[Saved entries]
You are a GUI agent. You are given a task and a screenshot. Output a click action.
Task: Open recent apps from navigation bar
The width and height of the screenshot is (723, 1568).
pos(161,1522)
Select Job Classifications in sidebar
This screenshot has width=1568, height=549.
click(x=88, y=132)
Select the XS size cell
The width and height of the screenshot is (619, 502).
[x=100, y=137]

## EXERCISE PROMPT
Once the line with "Select Job Classifications in sidebar" is found, write out that line and every one after it through the last line of the records, exactly and with nothing else.

## EXPECTED ANSWER
Select Job Classifications in sidebar
This screenshot has width=1568, height=549.
click(x=88, y=132)
Select the XS size cell
The width and height of the screenshot is (619, 502).
[x=100, y=137]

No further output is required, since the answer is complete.